- _Task instructions_
Please keep to the lines below from the one with "Click heart icon for Peas Low Sodium" through the one with "Task: Click the blue verified checkmark badge", and restate them word for word, ends included.

Source records:
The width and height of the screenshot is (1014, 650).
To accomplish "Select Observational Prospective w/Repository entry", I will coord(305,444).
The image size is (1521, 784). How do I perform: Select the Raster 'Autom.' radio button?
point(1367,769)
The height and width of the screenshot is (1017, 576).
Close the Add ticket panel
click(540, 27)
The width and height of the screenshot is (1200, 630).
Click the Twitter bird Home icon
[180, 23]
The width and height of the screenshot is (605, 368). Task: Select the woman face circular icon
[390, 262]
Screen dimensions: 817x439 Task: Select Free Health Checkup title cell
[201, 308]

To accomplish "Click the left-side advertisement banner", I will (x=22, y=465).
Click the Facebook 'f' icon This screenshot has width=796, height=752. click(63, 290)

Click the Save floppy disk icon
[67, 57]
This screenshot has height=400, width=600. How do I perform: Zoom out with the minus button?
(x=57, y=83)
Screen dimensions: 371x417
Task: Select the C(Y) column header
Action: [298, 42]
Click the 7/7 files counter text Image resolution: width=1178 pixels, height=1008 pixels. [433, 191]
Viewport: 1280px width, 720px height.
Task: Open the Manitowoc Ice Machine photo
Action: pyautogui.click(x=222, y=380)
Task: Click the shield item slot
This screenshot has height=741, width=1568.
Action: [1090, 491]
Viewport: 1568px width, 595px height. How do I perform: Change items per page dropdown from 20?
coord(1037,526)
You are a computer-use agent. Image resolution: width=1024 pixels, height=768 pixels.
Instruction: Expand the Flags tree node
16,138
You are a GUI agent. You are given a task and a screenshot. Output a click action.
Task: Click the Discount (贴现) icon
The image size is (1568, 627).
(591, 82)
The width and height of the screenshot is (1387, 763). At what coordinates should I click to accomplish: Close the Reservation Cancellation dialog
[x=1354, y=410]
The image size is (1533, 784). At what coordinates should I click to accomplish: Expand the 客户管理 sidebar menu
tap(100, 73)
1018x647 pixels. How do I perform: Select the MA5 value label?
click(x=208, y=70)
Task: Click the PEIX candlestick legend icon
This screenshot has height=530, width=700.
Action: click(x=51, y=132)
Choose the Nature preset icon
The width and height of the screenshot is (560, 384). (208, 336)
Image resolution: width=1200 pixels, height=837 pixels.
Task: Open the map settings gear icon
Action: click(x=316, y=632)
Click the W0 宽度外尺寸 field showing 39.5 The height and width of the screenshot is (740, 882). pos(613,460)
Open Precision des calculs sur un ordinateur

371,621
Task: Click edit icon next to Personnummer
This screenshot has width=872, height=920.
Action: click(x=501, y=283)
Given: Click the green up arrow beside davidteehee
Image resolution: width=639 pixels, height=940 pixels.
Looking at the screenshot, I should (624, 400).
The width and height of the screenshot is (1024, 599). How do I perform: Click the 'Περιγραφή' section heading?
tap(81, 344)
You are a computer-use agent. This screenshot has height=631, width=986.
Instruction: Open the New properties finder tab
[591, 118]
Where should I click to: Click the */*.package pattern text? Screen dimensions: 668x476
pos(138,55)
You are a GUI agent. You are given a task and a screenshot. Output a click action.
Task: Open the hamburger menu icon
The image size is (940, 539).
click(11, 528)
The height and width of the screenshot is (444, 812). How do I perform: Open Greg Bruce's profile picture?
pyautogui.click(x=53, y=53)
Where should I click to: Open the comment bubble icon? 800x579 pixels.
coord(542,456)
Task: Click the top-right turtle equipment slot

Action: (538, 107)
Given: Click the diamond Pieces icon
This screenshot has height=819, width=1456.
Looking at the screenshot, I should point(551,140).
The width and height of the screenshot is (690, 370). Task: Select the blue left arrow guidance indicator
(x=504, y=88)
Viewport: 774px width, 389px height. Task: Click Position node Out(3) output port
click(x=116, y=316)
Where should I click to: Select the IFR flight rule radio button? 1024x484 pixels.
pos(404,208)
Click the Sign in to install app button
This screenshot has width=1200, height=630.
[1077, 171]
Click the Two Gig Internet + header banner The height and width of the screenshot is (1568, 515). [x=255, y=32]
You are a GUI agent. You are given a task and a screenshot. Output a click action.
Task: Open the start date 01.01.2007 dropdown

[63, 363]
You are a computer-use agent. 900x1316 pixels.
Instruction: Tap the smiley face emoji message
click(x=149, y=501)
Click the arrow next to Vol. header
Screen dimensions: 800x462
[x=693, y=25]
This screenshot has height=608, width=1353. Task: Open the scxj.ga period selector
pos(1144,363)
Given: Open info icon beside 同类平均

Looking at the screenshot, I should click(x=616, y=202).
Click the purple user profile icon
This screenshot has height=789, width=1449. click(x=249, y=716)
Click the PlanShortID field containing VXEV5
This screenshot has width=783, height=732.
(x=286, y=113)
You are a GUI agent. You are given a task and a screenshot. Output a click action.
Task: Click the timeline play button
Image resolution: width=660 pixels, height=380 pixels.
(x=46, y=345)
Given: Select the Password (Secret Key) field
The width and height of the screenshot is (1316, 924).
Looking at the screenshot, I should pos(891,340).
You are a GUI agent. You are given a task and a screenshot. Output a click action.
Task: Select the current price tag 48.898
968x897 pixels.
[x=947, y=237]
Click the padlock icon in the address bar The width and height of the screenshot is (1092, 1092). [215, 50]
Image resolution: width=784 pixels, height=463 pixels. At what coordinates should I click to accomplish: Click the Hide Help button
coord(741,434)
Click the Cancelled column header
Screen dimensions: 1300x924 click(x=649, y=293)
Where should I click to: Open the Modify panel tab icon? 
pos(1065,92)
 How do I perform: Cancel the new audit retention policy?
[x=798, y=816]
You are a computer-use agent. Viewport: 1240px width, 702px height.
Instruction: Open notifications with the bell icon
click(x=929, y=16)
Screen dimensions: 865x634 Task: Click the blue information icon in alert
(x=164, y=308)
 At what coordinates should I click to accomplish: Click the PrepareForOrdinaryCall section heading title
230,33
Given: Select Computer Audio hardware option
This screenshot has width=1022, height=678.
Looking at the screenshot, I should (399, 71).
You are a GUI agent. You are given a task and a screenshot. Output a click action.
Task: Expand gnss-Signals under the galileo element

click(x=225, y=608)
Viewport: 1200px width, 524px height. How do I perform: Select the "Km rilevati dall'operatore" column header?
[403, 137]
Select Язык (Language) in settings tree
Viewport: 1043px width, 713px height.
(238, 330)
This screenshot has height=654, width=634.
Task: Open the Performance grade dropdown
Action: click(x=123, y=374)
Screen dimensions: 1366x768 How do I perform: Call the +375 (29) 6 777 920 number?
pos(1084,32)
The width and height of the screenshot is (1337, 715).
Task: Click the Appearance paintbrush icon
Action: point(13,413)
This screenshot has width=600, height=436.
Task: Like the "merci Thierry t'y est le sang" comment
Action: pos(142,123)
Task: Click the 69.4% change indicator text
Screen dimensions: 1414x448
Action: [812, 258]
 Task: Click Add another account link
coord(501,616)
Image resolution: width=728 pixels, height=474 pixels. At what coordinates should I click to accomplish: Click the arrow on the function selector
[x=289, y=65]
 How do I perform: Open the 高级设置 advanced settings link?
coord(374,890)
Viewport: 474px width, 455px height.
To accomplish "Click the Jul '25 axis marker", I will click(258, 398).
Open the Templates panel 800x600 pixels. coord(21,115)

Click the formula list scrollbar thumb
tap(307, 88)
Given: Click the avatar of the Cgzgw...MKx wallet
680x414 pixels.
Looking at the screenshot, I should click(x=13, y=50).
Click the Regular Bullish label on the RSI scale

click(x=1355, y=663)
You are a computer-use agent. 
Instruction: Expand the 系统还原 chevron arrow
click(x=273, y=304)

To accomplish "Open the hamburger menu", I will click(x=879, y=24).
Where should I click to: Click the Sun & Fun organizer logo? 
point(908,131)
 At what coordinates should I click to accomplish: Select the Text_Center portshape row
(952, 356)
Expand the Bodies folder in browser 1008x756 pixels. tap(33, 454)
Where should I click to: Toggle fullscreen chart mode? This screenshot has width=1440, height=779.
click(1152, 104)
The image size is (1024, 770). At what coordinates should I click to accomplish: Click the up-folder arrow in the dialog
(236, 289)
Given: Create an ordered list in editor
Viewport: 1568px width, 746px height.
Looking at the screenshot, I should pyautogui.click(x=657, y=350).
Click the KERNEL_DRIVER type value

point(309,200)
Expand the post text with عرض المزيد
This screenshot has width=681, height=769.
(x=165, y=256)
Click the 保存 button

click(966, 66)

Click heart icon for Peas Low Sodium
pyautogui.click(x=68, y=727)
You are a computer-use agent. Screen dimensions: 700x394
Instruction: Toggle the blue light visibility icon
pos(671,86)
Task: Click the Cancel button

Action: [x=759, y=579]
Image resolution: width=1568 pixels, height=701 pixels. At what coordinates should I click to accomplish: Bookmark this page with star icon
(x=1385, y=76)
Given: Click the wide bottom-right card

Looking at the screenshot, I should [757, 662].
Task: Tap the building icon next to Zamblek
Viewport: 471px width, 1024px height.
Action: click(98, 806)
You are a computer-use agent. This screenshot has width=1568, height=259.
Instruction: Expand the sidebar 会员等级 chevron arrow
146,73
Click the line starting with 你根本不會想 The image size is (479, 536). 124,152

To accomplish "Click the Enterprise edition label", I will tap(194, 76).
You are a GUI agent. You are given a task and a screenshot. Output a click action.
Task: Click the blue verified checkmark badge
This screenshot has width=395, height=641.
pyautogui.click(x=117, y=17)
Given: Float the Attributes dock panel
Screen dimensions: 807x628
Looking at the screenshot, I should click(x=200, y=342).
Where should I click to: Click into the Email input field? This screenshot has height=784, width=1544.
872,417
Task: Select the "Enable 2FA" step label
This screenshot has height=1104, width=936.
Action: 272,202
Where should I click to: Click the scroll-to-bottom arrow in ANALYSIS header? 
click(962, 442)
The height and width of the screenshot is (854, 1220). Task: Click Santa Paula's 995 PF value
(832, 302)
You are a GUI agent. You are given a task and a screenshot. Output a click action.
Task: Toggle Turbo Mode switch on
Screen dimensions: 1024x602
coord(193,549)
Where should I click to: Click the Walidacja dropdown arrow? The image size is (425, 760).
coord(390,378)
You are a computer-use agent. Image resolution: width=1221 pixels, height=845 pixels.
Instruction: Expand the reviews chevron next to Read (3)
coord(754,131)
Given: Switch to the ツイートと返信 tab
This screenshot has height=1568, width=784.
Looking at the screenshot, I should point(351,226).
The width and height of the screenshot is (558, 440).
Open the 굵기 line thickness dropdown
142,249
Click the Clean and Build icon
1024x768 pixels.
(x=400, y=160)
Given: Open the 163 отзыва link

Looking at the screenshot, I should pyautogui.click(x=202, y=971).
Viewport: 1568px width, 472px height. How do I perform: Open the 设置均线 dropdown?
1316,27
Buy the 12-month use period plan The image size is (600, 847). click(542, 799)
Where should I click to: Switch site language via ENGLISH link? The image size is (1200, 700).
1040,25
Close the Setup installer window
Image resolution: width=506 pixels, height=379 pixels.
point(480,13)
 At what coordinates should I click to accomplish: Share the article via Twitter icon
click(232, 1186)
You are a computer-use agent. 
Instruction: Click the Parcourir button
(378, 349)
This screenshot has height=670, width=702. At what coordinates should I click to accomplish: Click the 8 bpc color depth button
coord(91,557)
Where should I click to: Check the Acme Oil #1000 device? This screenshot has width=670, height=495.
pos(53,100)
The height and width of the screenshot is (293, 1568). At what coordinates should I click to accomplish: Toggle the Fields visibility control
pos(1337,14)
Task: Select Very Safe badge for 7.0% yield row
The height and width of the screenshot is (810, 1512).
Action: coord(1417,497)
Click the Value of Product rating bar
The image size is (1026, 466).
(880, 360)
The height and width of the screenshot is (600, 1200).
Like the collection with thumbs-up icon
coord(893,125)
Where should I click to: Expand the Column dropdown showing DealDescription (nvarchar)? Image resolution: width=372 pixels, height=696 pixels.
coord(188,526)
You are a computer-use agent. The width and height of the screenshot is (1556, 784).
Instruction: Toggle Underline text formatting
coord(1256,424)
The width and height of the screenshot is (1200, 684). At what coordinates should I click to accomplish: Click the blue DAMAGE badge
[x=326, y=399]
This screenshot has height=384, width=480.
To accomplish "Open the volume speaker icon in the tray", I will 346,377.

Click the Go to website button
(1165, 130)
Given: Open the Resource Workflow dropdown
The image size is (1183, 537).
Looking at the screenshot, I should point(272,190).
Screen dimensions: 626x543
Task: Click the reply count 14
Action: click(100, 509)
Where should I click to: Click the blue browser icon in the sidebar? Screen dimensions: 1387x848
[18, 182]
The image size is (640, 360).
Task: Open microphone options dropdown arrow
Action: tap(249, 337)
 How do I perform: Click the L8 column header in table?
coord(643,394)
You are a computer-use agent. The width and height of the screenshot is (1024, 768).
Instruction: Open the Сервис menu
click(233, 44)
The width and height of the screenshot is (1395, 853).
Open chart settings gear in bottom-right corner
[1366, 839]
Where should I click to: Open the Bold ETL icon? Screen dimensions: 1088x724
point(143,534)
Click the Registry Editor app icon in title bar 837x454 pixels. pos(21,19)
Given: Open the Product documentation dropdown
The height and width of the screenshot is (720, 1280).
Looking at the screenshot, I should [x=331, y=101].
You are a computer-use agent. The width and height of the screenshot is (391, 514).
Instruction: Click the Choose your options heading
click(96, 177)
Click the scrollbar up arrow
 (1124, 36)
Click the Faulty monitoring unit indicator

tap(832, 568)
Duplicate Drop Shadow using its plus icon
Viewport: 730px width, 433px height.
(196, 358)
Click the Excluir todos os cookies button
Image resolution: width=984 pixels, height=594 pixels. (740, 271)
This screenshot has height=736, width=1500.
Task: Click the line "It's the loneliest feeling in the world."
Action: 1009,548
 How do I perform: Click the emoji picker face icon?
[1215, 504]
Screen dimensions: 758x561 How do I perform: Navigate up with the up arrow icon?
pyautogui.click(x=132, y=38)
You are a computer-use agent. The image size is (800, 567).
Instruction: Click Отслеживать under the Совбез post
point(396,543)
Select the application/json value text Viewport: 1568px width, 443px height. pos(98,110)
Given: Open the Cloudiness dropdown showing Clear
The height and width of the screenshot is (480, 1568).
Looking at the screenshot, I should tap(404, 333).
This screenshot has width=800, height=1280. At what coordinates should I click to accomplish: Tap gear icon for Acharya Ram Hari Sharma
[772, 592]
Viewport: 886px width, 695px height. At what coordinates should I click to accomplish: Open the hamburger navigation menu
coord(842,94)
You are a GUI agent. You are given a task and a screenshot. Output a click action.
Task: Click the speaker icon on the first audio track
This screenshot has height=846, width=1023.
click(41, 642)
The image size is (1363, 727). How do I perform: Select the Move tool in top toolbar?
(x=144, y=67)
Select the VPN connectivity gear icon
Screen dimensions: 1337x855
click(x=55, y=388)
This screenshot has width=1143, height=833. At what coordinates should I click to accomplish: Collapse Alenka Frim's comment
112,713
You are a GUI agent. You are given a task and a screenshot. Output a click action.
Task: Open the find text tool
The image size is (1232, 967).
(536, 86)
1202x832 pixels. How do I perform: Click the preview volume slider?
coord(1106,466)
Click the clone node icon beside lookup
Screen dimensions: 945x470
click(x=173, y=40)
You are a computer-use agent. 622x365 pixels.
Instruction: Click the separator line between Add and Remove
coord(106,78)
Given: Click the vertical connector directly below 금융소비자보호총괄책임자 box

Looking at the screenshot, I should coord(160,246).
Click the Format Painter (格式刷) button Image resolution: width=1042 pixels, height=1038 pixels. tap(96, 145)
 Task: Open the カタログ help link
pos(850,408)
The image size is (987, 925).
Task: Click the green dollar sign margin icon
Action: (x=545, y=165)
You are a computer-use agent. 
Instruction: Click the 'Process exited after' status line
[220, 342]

- _Result of the task_
Click heart icon for Peas Low Sodium
pyautogui.click(x=68, y=727)
You are a computer-use agent. Screen dimensions: 700x394
Instruction: Toggle the blue light visibility icon
pos(671,86)
Task: Click the Cancel button

Action: [x=759, y=579]
Image resolution: width=1568 pixels, height=701 pixels. At what coordinates should I click to accomplish: Bookmark this page with star icon
(x=1385, y=76)
Given: Click the wide bottom-right card

Looking at the screenshot, I should [757, 662].
Task: Tap the building icon next to Zamblek
Viewport: 471px width, 1024px height.
Action: click(98, 806)
You are a computer-use agent. This screenshot has width=1568, height=259.
Instruction: Expand the sidebar 会员等级 chevron arrow
146,73
Click the line starting with 你根本不會想 The image size is (479, 536). 124,152

To accomplish "Click the Enterprise edition label", I will tap(194, 76).
You are a GUI agent. You are given a task and a screenshot. Output a click action.
Task: Click the blue verified checkmark badge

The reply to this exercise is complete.